GIVEN PROBLEM ::
Reproduce the stretch of the ADS-B mandate excerpt from "December 12, 2013, Singapore" through "State of Registry.", with no changes.

DOCUMENT SEGMENT ::
******************************

More about: Canadian ADS-B Authorization.
December 12, 2013, Australia
[Australia Aeronautical Information Service H09/11 ¶1.5] The regulatory changes effectively establish mandatory aircraft fitment of GNSS and ADS-B avionics equipment for the operation of any aircraft in airspace at or above FL290 after the compliance date of 12 December 2013.
More about: Australian ADS-B Authorization.
December 12, 2013, Singapore
[Singapore AIC 14/10 ¶2.1] On and after 12th December 2013, if an aircraft operates on Airways L642,
M771, N891, M753, L644 and N892 bounded within 073605N 1090045E 040713N 1063543E 041717N 1061247E (MABLI) 044841N 1052247E (DOLOX) 045223N 1041442E (ENREP) 045000N 1034400E thence north along the Singapore FIR Boundary to 070000N 1080000E (see Attachment B) at or above FL290:
a) the aircraft must carry serviceable ADS-B transmitting equipment that has been certified as meeting EASA AMC 20-24, or meets the equipment configuration standards in Appendix XI of Civil Aviation Order 20.18 of the Civil Aviation Safety Authority of Australia; and the aircraft operator must have the relevant operational approval from the State of Registry.
[Singapore AIC 14/10 ¶2.2] Aircraft that does not have the relevant ADS-B operational approval from the State of Registry will be assigned a flight level below FL290.
More about: Singapore ADS-B Authorization.
January 1, 2020, United States
[14 CFR 91 §91.225]
(a) After January 1, 2020, and unless otherwise authorized by ATC, no person may operate an aircraft in Class A airspace unless the aircraft has equipment installed that—
(1) Meets the requirements in TSO-C166b, Extended Squitter Automatic Dependent Surveillance-Broadcast (ADS-B) and Traffic Information Service-Broadcast (TIS-B) Equipment Operating on the Radio Frequency of 1090 Megahertz (MHz); and
(2) Meets the requirements of §91.227.
(b) After January 1, 2020, and unless otherwise authorized by ATC, no person may operate an aircraft below 18,000 feet MSL and in airspace described in paragraph (d) of this section unless the aircraft has equipment installed that—
(1) Meets the requirements in—
(i) TSO-C166b; or
(ii) TSO-C154c, Universal Access Transceiver (UAT) Automatic Dependent Surveillance-Broadcast (ADS-B) Equipment Operating on the Frequency of 978 MHz;
(2) Meets the requirements of §91.227.
(c) Operators with equipment installed with an approved deviation under §21.618 of this chapter also are in compliance with this section.

******************************

GIVEN ENTRIES ::
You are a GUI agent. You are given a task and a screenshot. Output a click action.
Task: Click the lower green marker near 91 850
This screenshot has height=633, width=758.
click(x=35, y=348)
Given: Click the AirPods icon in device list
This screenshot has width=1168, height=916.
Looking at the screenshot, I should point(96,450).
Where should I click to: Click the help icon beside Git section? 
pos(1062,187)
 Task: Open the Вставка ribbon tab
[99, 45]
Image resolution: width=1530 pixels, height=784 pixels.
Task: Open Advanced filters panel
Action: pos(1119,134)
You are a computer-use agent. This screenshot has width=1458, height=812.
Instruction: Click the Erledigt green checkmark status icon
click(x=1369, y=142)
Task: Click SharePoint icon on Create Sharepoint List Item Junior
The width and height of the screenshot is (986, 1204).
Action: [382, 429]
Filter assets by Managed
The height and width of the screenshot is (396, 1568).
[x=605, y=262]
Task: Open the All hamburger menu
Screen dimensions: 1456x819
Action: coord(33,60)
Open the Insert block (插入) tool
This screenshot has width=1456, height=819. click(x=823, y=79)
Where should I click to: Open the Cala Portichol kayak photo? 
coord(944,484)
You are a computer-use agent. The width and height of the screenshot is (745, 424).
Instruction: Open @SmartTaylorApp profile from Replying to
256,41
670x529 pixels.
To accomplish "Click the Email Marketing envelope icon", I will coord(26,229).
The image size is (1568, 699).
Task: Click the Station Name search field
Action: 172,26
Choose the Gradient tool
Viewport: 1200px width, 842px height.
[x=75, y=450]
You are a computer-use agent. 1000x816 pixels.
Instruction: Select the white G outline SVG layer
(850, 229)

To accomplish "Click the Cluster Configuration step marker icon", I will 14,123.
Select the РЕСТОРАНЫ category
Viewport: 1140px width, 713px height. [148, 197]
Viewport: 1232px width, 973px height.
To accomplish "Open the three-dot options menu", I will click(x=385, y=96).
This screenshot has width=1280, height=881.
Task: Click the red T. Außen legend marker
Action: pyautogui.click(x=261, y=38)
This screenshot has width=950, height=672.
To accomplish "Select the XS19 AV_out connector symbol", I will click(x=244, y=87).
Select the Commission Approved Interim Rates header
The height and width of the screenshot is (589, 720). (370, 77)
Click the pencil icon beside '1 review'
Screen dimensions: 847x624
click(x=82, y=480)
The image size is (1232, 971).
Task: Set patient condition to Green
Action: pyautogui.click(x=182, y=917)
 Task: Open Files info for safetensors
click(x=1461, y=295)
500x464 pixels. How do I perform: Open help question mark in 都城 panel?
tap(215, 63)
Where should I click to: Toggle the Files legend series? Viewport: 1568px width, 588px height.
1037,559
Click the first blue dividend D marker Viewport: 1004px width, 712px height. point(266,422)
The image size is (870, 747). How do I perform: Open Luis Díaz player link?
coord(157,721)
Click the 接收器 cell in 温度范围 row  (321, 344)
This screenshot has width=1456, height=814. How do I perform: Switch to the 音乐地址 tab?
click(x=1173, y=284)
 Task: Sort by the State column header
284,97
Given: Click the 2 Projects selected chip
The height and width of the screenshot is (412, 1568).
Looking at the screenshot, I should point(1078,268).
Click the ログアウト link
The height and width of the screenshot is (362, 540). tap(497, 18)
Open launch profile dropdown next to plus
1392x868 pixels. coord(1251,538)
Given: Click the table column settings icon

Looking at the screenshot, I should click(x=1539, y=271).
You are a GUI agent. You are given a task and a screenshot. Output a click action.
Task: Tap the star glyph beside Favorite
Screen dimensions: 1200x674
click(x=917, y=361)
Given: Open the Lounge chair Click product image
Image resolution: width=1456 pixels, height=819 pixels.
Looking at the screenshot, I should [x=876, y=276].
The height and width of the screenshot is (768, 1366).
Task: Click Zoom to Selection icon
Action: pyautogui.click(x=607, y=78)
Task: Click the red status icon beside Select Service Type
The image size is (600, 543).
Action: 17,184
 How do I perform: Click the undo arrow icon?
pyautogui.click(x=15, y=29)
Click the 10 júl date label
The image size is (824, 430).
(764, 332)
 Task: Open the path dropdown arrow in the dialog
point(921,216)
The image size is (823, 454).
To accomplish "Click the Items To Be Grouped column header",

******************************

ANSWER IN FULL ::
December 12, 2013, Singapore
[Singapore AIC 14/10 ¶2.1] On and after 12th December 2013, if an aircraft operates on Airways L642,
M771, N891, M753, L644 and N892 bounded within 073605N 1090045E 040713N 1063543E 041717N 1061247E (MABLI) 044841N 1052247E (DOLOX) 045223N 1041442E (ENREP) 045000N 1034400E thence north along the Singapore FIR Boundary to 070000N 1080000E (see Attachment B) at or above FL290:
a) the aircraft must carry serviceable ADS-B transmitting equipment that has been certified as meeting EASA AMC 20-24, or meets the equipment configuration standards in Appendix XI of Civil Aviation Order 20.18 of the Civil Aviation Safety Authority of Australia; and the aircraft operator must have the relevant operational approval from the State of Registry.